» **Data to use**

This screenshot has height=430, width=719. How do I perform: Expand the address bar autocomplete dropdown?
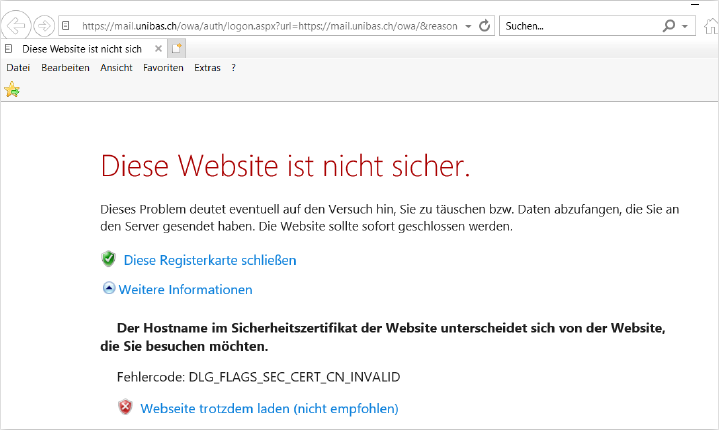pos(468,26)
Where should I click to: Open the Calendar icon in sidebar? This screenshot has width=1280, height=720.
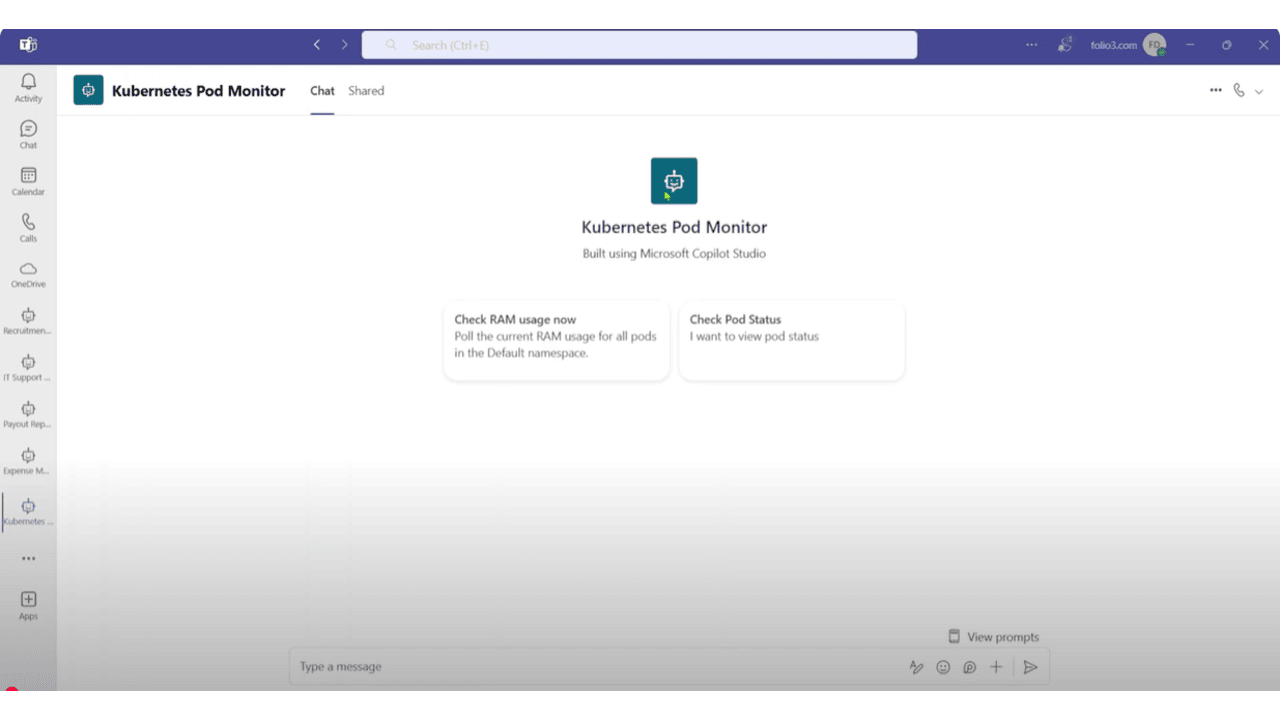[x=28, y=181]
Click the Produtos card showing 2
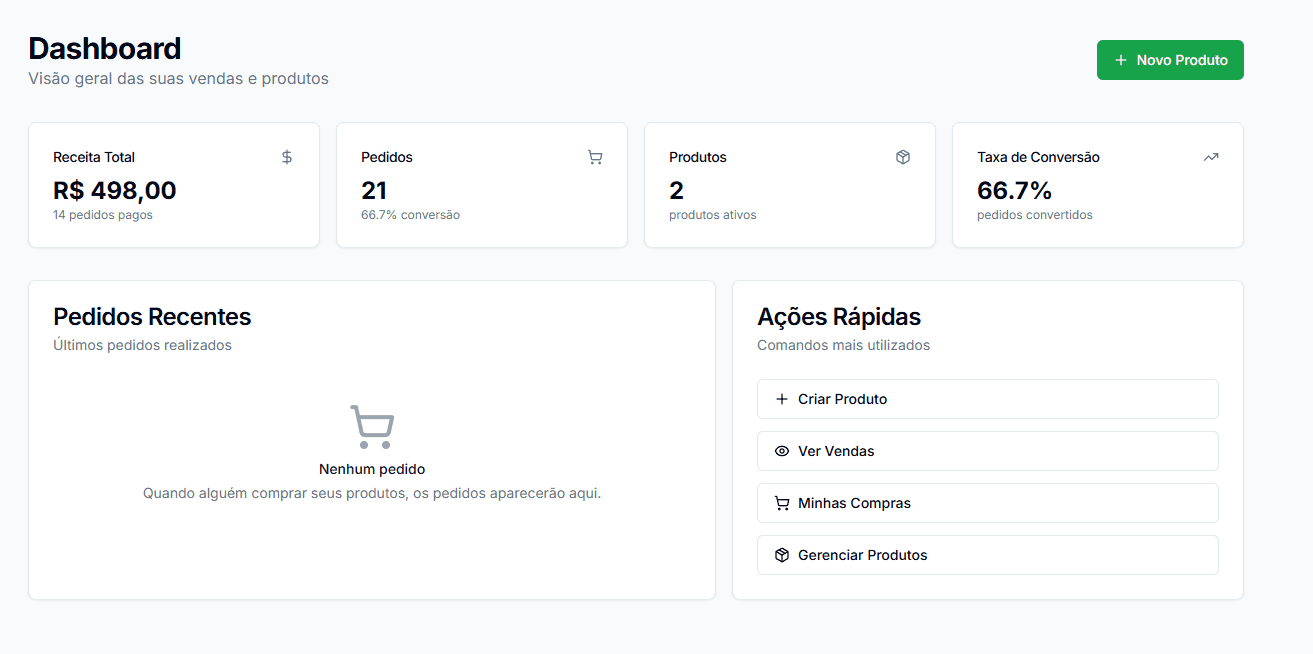The image size is (1313, 654). coord(789,185)
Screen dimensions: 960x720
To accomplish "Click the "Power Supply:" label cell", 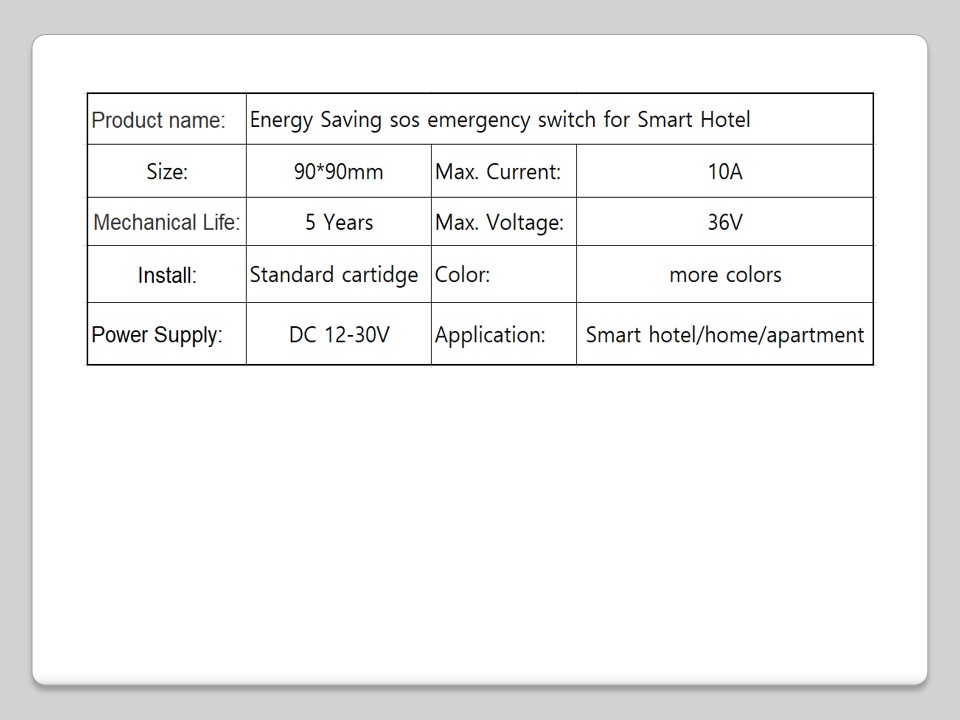I will [x=156, y=335].
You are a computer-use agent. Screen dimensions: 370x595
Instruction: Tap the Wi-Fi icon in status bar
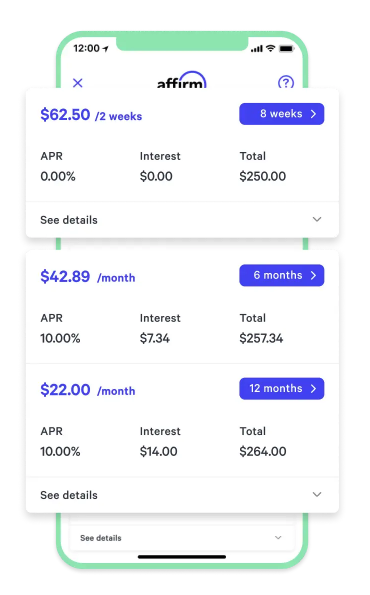(271, 48)
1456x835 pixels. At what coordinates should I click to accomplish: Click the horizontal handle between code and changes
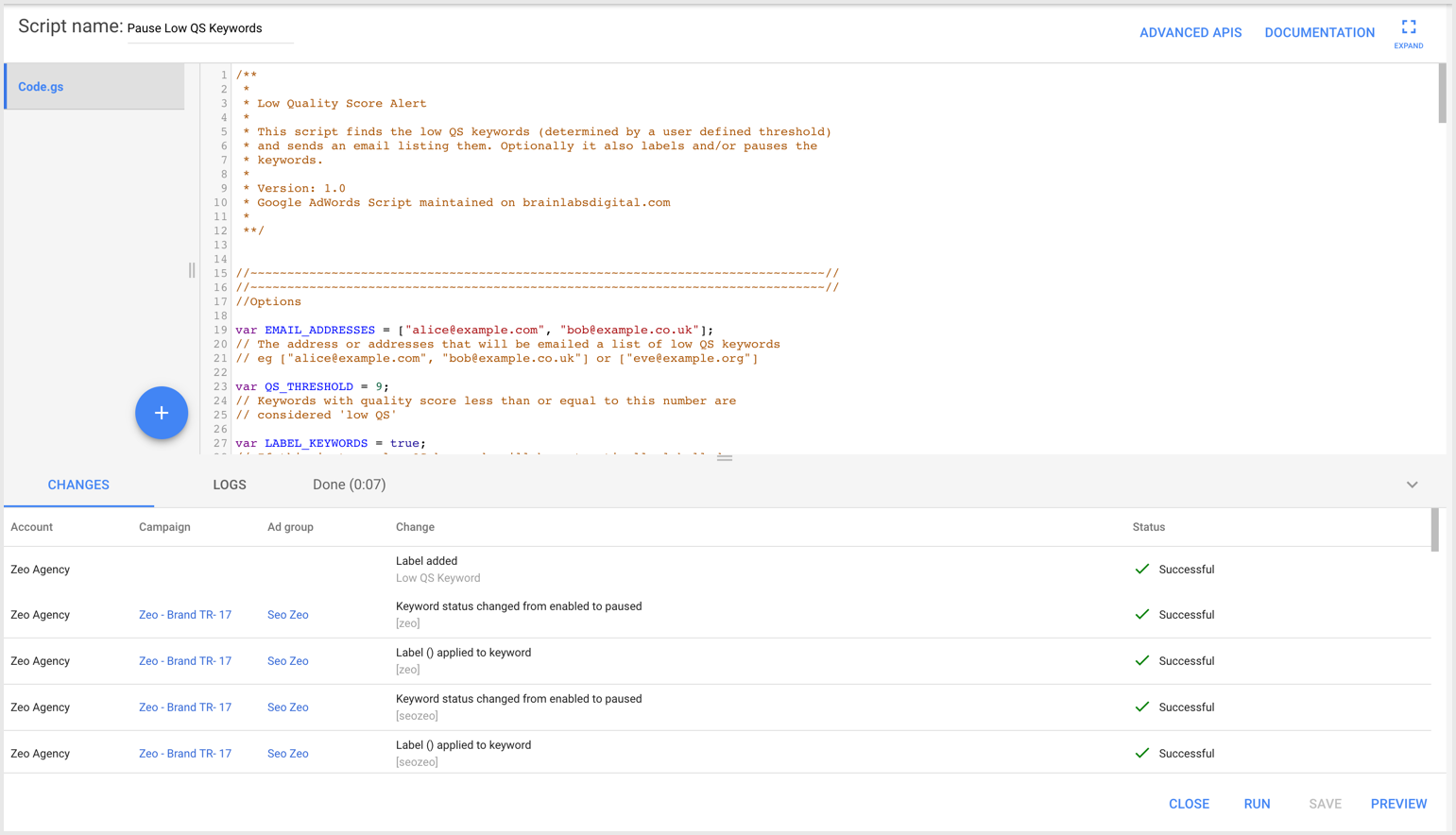(725, 458)
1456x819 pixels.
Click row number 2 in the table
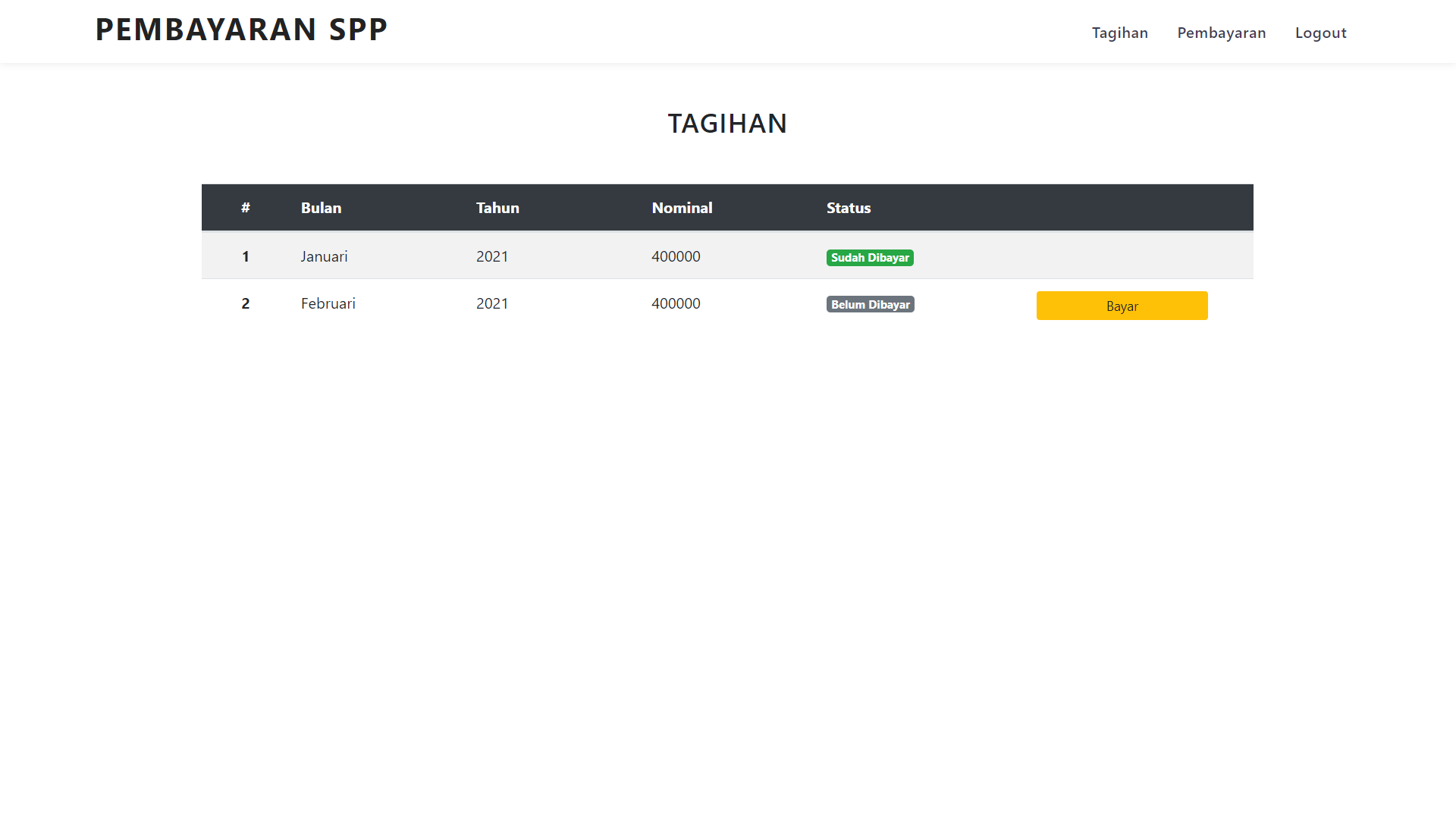[246, 303]
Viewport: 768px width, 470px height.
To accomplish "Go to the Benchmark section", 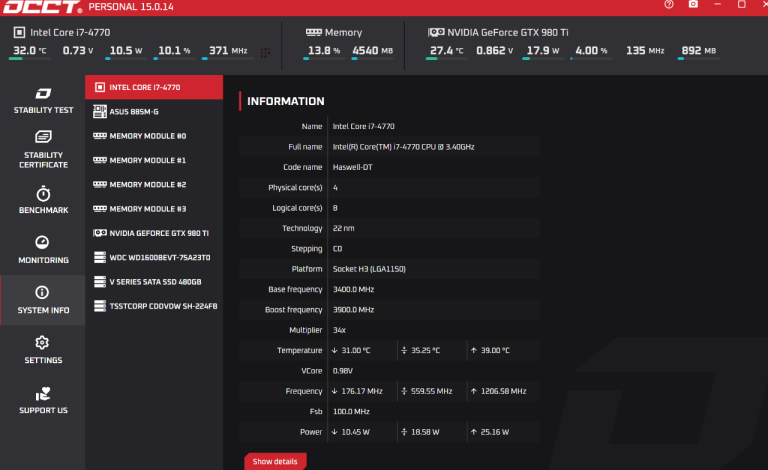I will point(42,199).
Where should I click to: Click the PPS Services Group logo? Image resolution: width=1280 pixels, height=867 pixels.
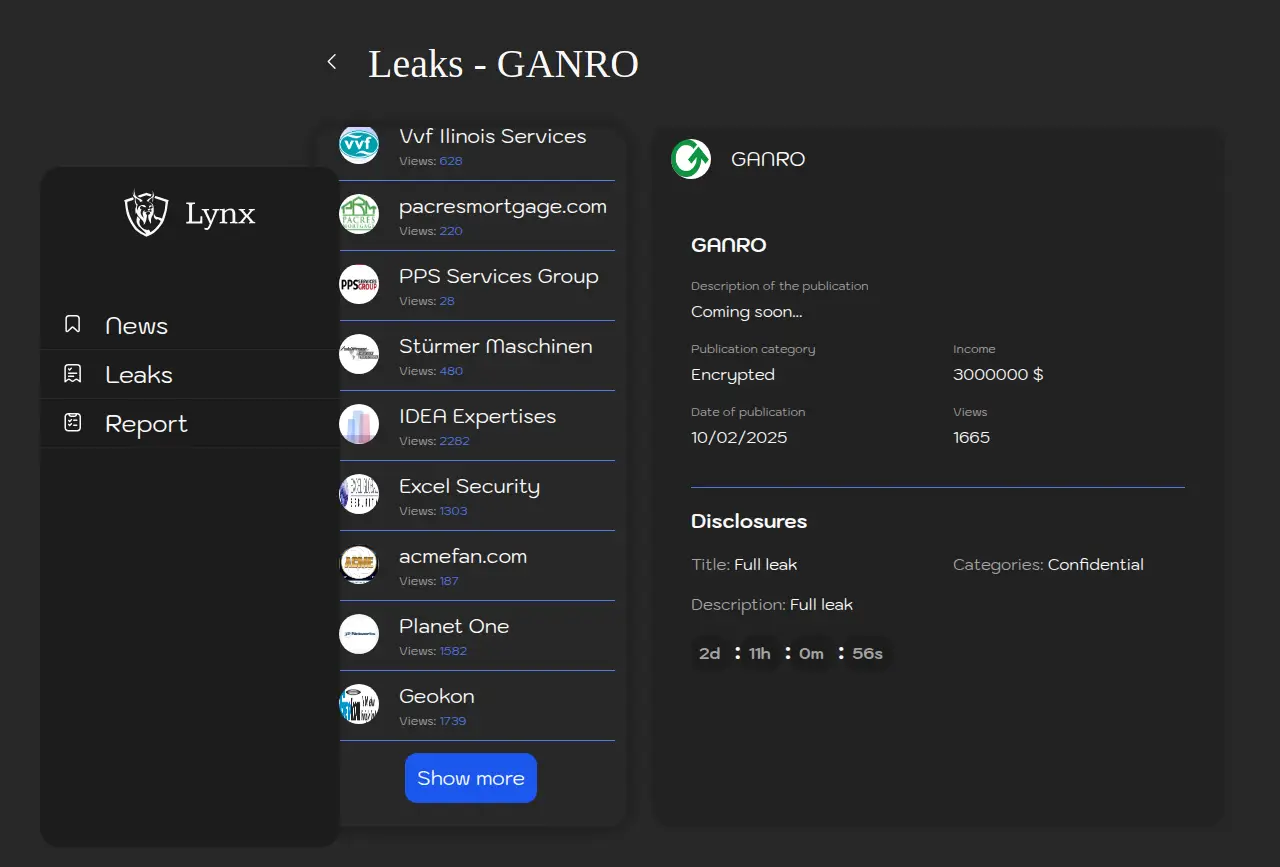tap(359, 284)
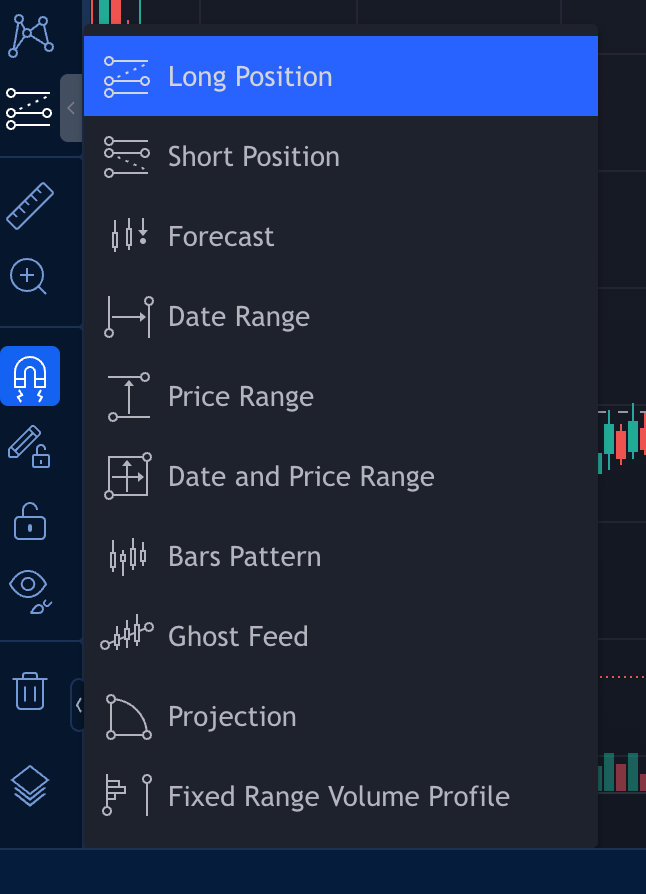Expand the remove drawings options arrow

tap(78, 705)
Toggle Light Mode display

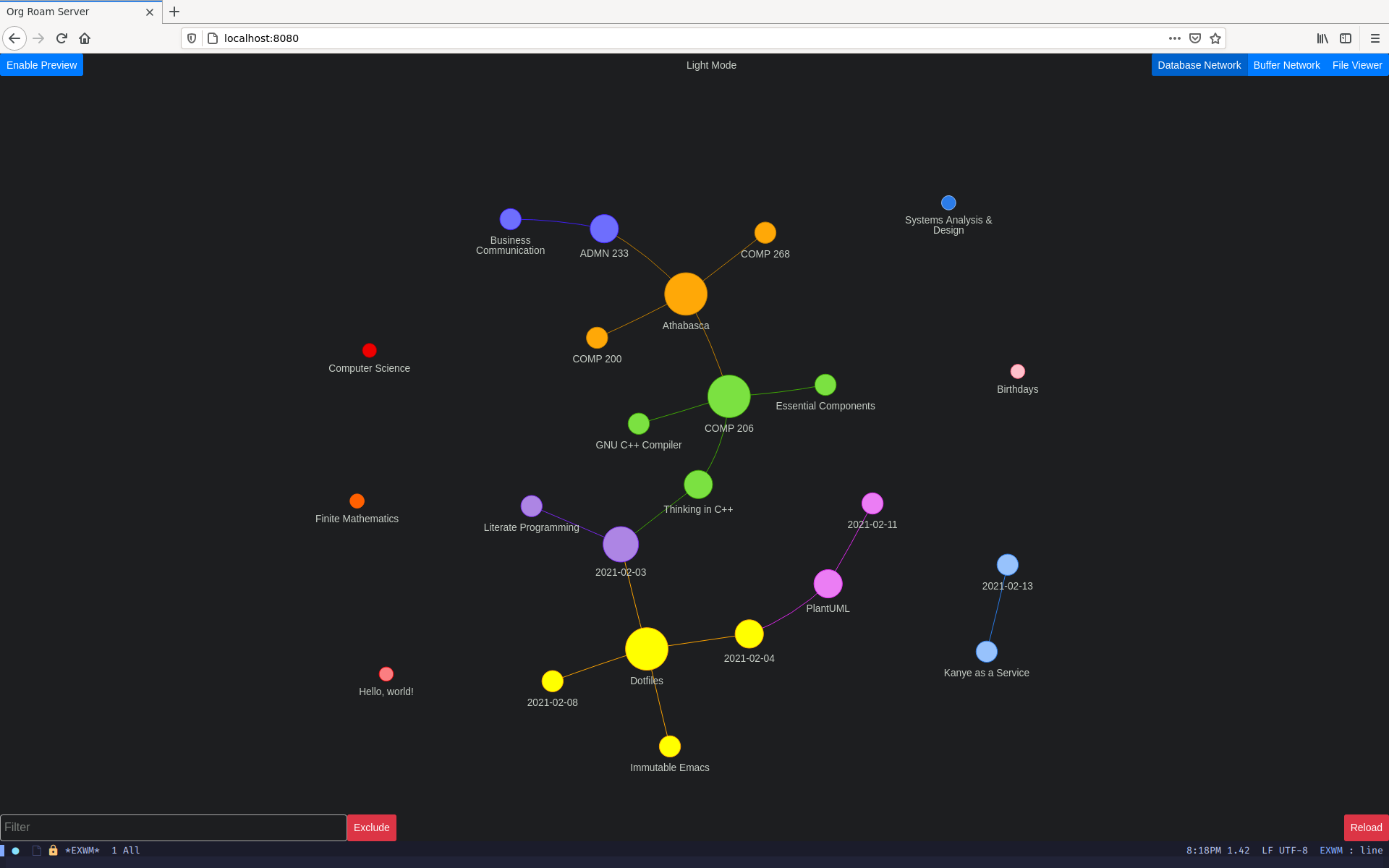pyautogui.click(x=710, y=65)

» **What needs to be done**
Reproduce verbatim the rows above, starting with the first row and continuing through the line that contains "[x=28, y=181]". Omit the pictures from your answer.

» **Response to the task**
This screenshot has height=430, width=719. How do I perform: Expand the address bar autocomplete dropdown?
pos(468,26)
Where should I click to: Open the Calendar icon in sidebar? This screenshot has width=1280, height=720.
[x=28, y=181]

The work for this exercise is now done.